The pomegranate turns a beautiful yellow. I think the lavendar planted beneath it provides a nice contrast:

Eves Necklace with silver ponyfoot beneath:

Flameleaf Sumac. As the season progresses this shrubby little tree turns fire-red:

The Tropical Milkweed was still blooming until Friday night when the first freeze got it:

Monarch Caterpillar on milkweed:

And another:

The aloe was just about to bloom and then it froze Friday night causing the bloom to freeze. Rats.

And if you didn't get to check it out last week, here is a photo of the Triple Conjunction on Dec 1st of the Moon, Jupiter, and Venus. On the bottom left is Venus and in the upper right is Jupiter. Pretty nifty.
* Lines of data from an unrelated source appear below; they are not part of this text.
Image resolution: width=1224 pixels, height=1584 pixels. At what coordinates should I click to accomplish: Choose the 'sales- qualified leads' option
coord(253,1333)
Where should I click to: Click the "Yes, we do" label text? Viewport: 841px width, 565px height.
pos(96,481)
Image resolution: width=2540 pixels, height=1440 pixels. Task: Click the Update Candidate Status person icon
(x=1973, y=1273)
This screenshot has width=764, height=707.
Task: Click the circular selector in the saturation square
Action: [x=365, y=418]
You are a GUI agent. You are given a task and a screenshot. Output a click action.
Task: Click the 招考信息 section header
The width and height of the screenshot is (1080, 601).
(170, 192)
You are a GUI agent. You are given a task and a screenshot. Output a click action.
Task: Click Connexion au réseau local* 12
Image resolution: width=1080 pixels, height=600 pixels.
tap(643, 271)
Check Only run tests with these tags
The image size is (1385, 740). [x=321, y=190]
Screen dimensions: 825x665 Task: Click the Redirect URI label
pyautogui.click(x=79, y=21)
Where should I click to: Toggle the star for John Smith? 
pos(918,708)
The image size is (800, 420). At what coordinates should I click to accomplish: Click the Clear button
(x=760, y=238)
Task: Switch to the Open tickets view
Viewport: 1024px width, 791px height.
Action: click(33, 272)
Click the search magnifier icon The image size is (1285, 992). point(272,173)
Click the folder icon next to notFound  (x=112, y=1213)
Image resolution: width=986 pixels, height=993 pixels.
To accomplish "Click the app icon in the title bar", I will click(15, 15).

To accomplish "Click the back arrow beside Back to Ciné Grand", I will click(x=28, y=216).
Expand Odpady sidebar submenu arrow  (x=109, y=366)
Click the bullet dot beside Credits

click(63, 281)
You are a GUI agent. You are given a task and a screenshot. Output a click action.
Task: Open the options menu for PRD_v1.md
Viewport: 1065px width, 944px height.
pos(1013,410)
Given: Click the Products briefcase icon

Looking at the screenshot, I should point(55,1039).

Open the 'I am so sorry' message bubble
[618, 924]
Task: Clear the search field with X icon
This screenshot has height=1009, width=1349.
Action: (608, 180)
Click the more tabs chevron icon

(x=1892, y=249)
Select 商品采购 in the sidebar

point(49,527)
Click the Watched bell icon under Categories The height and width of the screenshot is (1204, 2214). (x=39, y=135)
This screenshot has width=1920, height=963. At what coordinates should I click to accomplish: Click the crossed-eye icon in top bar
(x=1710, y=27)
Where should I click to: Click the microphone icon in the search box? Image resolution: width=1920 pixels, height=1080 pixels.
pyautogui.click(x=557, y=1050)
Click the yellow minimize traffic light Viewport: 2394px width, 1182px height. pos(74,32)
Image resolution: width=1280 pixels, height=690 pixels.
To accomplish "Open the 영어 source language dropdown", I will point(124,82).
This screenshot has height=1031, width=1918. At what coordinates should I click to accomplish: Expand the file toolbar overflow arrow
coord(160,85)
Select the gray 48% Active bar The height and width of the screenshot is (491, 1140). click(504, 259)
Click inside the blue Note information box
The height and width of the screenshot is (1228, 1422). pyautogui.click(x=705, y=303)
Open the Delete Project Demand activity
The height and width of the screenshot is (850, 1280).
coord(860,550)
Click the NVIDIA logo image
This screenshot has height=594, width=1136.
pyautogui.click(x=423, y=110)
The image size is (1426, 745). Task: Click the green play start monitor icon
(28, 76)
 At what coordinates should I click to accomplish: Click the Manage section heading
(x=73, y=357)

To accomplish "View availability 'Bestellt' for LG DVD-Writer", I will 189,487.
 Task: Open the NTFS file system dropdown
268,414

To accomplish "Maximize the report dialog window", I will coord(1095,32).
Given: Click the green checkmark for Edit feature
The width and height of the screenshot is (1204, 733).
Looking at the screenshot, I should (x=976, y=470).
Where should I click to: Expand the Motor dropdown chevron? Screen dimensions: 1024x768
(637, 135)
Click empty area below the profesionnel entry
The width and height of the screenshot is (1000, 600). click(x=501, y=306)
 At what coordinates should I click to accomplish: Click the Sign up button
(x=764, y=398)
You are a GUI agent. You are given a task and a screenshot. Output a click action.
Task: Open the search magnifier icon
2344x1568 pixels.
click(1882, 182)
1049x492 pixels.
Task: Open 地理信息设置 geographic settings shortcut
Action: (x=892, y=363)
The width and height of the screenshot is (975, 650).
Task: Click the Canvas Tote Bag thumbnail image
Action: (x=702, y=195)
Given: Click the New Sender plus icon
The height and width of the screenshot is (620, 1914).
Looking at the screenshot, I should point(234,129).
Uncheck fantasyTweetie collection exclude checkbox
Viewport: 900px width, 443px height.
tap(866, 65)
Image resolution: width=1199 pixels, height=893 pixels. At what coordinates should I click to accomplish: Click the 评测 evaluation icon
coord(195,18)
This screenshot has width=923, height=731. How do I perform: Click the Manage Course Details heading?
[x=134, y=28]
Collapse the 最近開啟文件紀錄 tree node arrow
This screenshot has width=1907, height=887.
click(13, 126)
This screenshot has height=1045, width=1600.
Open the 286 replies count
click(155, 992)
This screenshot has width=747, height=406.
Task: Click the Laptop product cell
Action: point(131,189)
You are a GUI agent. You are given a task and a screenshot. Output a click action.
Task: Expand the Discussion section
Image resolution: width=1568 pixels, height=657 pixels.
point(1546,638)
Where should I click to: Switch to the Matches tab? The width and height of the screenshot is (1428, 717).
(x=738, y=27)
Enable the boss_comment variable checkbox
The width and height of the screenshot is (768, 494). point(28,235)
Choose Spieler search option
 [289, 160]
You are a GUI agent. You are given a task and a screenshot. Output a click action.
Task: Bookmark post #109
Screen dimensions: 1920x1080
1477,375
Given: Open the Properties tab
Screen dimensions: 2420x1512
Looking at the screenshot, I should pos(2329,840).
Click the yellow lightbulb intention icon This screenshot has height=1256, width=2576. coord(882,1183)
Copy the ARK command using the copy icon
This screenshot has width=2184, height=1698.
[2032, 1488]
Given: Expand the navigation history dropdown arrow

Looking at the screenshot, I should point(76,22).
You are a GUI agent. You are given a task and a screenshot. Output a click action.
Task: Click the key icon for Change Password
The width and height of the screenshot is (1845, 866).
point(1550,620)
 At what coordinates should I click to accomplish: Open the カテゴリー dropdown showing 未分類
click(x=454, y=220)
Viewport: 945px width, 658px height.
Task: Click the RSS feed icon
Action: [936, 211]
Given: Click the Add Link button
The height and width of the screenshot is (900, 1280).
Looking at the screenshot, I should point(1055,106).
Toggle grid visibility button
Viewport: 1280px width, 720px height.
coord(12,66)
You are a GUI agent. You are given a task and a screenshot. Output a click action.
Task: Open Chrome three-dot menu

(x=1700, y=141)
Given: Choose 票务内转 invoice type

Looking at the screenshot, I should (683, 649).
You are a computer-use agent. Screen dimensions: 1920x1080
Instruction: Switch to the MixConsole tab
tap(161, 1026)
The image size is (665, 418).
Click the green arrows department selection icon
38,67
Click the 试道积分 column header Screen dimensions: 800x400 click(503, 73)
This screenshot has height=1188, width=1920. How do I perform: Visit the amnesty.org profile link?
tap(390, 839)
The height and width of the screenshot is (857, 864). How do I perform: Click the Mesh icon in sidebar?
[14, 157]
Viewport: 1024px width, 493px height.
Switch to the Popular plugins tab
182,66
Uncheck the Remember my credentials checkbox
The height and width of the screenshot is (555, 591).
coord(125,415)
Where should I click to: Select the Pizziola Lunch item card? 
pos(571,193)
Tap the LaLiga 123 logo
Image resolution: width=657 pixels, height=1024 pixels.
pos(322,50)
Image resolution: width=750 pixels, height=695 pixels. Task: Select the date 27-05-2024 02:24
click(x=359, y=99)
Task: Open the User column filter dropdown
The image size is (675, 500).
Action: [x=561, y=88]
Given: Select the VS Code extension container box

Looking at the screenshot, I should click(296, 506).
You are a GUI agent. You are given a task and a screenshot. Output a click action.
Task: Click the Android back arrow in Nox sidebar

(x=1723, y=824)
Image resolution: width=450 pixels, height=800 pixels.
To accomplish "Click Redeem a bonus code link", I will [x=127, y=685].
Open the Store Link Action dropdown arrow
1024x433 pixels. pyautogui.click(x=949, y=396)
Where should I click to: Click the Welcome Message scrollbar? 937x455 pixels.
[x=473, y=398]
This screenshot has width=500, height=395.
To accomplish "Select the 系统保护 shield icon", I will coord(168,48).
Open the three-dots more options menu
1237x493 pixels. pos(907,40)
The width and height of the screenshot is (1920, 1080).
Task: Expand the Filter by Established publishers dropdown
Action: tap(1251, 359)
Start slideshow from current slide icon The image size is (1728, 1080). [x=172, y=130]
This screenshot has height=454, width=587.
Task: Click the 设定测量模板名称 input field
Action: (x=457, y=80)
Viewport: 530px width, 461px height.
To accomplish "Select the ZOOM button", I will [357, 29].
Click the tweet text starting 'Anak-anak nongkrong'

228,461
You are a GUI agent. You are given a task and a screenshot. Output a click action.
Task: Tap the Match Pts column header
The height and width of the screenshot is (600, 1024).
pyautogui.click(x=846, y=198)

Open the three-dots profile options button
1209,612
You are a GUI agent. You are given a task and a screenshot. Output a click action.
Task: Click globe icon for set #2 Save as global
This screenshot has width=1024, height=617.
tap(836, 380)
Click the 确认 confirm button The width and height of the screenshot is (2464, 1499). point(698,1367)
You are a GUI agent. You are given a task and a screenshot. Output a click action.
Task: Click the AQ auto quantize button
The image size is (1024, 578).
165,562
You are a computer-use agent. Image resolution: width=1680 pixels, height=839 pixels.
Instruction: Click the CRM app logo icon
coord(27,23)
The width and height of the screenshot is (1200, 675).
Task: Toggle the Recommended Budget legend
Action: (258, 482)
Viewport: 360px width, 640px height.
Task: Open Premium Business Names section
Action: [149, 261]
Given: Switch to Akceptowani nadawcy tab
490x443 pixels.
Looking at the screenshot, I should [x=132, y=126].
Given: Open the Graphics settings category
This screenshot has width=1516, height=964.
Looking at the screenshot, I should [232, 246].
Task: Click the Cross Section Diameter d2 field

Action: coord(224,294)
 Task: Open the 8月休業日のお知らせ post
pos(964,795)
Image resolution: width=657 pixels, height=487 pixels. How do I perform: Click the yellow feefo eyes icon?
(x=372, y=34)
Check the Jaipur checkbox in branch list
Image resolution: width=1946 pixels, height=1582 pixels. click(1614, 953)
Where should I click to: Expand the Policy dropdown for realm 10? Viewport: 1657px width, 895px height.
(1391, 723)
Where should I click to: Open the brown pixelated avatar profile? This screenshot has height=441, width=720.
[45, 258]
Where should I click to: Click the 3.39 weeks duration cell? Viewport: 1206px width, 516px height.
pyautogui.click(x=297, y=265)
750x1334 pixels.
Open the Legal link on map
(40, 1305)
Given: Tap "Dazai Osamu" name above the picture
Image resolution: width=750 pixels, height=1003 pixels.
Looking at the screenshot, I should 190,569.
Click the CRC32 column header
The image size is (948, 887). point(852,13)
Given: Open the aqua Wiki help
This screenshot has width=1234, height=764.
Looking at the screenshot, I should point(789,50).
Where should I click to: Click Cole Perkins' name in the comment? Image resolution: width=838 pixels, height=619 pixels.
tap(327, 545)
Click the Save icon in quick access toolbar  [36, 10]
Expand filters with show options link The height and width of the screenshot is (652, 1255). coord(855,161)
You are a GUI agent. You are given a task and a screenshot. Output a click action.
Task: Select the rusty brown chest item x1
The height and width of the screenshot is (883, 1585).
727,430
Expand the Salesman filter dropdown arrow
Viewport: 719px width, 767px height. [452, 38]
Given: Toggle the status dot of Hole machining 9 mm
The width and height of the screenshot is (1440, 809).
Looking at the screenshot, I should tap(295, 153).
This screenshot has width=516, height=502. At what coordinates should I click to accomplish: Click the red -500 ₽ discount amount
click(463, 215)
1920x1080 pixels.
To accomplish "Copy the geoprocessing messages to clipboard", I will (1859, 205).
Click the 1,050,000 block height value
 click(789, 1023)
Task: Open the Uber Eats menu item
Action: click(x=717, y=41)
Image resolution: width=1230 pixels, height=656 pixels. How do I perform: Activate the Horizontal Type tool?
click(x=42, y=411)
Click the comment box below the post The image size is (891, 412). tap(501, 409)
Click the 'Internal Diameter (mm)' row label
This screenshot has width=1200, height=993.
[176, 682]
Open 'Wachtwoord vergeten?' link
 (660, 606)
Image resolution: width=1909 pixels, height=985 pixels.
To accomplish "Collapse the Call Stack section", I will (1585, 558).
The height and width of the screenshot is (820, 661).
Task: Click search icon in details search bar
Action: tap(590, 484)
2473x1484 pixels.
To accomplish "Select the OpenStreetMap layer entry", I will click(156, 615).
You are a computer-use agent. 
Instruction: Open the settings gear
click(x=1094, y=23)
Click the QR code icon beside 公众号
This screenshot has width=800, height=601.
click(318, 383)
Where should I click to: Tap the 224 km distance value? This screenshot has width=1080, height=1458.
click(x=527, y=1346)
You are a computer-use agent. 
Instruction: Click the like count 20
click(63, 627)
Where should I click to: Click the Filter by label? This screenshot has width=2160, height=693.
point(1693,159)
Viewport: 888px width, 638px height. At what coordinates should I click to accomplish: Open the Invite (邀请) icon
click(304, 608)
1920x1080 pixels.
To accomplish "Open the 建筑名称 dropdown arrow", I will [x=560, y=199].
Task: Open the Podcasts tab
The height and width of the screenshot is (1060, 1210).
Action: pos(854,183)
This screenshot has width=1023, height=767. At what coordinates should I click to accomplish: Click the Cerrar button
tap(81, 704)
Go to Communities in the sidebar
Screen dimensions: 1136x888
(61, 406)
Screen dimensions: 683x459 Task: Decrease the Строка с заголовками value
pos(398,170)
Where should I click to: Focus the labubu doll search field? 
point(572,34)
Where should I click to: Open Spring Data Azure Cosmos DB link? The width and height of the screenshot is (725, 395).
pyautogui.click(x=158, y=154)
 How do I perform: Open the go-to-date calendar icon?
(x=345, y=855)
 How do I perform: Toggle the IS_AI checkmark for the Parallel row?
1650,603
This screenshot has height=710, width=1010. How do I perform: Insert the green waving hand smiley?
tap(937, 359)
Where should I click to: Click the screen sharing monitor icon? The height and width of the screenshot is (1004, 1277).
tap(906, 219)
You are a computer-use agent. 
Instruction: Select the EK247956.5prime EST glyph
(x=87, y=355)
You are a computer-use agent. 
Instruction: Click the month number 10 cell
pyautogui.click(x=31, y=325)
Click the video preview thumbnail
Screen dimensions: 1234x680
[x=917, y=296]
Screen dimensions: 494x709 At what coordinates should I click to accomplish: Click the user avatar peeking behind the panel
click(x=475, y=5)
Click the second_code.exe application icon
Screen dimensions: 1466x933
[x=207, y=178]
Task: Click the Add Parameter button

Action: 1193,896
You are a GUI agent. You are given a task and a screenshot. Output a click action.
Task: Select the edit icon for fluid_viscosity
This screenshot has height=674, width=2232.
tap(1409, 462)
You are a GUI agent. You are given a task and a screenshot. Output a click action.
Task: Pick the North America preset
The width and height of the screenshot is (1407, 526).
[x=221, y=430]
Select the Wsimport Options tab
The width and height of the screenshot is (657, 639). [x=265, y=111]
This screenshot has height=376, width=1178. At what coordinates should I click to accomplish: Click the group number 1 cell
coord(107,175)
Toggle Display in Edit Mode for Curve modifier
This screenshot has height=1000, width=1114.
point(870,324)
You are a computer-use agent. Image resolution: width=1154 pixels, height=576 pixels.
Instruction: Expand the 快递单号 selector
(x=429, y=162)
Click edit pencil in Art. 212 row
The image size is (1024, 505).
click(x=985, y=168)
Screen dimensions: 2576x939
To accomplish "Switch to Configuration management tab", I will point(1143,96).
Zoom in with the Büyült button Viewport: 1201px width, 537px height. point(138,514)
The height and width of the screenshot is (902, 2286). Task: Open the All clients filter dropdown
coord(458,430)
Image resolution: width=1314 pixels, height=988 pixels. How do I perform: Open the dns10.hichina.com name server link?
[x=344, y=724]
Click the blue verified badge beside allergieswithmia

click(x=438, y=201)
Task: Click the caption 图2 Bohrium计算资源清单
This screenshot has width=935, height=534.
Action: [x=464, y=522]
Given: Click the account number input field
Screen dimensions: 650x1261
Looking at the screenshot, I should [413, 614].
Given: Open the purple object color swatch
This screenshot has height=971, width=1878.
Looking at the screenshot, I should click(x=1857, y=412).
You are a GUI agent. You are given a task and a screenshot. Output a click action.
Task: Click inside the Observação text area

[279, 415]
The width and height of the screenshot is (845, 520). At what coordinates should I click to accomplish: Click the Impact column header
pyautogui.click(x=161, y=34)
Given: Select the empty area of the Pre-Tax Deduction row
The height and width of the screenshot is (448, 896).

Saturday, November 15, 2008

Bloom day Nov. 15th

So here is what I have blooming this November:

Copper Canyon Daisy. These are usually bigger and more floriferous, but it has been super dry this year and I feel lucky to have any blooms on these at all:


Orange Cosmos and a monarch butterfly:

The aloe has sent up a flower spike! I'll be darned. I will have to cover this over the weekend with some frost cloth or something as it is supposed to freeze this Sunday night:

A little closer:

A hawk moth hiding in the cannas:

I have also been planting some bulbs that arrived this week from two of my favorite mail order places: The Southern Bulb Company and Old House Gardens. I bought some Spider Lilies, Southern Fall Crocus, and Byzantine Glads from the Southern bulb company:

I also bought some Daffodils 'Thalia', Hoop Petticoats, Southern Grape Hyacinth, and some Spanish Bluebells from Old House Gardens:

Both of these companies always package their bulbs with great care and the bulbs are always a nice size. Sometimes they even throw in extras for free! I can't wait until next spring when many of these bulbs I planted should start coming up.

Friday, October 17, 2008

Bloom day Oct 15th.....a few days late

So my bloom day post is a few days late. Better late than never. Here is the rundown:

Coneflower with flowering senna in the background:

Giant Swallowtail on coneflower:

and again:

Greggs blue mistflower is blooming and attracting Queen butterflies by the dozens:

Flame anisacanthus:

Mexican Bird of Paradise:

Hot Lips Salvia:

Golden Ball Lead tree:


Flowering Senna with a Sulpher butterfly Caterpillar. The flowering senna is a larval host to the Sulpher butterflies:

Turks Cap and Pipevine swallowtail:

Some red tropical salvia being visited by the last hummingbird hanging around:

Leaves on the Scarlet runner bean. Look how big these have gotten since the weather cooled off and we had some rain the other day:

The last of the sunflowers are attracting the Goldfinches:

And somebody keeps eating my tomotoes! Probably a raccoon as they seem to be nicely picked off the vine, then muched on.